Few clean energy sectors have been threatened as directly by Donald Trump as offshore wind. The president-elect vowed on the campaign trail to end offshore wind development via executive order on day one” of his second term.

Trump has nurtured a hatred for the industry since at least 2006, when he began fighting a wind project off the coast of his golf course in Scotland. He waged a years-long legal battle to block it and ultimately lost before the U.K. Supreme Court in 2015.

But could the Trump administration really stop offshore wind in its tracks?

Experts say Trump won’t be able to deliver on his campaign promise to kill off the industry in a single day, but his administration could stop some development and make things much harder for proposed and planned projects. This, in turn, could stall development of a clean energy resource that is expected to be cheaper than fossil-fueled power once it scales up. That would be good news for power plants that want to protect their market share from cheaper and cleaner competition, but bad news for tens of millions of utility customers and the broader economy.

The Biden administration set a goal of installing 30 gigawatts of offshore wind by 2030, an energy source that is core to several coastal states’ decarbonization plans. This sector in the U.S. is fast-growing — tens of billions of dollars in public and private investment have poured into it in recent years. But it’s still a new industry here, and supply-chain problems and inflation-driven cost escalations have led to project delays and cancellations. Because of those challenges, offshore wind development is already far off-track to meet federal and state goals.

And now comes a newly hostile political environment.

The federal government controls the waters off U.S. coastlines, so it can dictate the siting of offshore wind projects — a notable difference between offshore wind and other types of clean energy. The U.S. Department of Interior puts potential wind development sites out to bid in lease sales.

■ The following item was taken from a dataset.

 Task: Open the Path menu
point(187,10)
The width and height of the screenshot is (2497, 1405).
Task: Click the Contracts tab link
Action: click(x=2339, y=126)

The Trump administration will have the power to halt those lease sales, and it will be able to slow the processing of key federal permits for projects already in the pipeline.

There’s a sense that this change will bring a lot of regulatory uncertainty at the federal level,” said Jeremy McDiarmid, managing director and general counsel for Advanced Energy United. All these things create uncertainty in the marketplace, and that makes financing more expensive.”

Shares of European wind-power giants including Danish energy firm Ørsted and wind-turbine manufacturers Vestas and Nordex fell after Trump’s victory, following a broader pattern for clean energy stocks, as markets reacted to fears of a rollback of U.S. clean energy incentives.

Trump’s pledge to end the industry came during a May campaign stop at a New Jersey coastal resort city that’s been fighting offshore wind development over concerns that it’ll harm the fishing industry and spoil views from shorefront properties. During his speech, Trump repeated a claim from offshore wind opponents that the projects kill whales — a theory that federal researchers have debunked.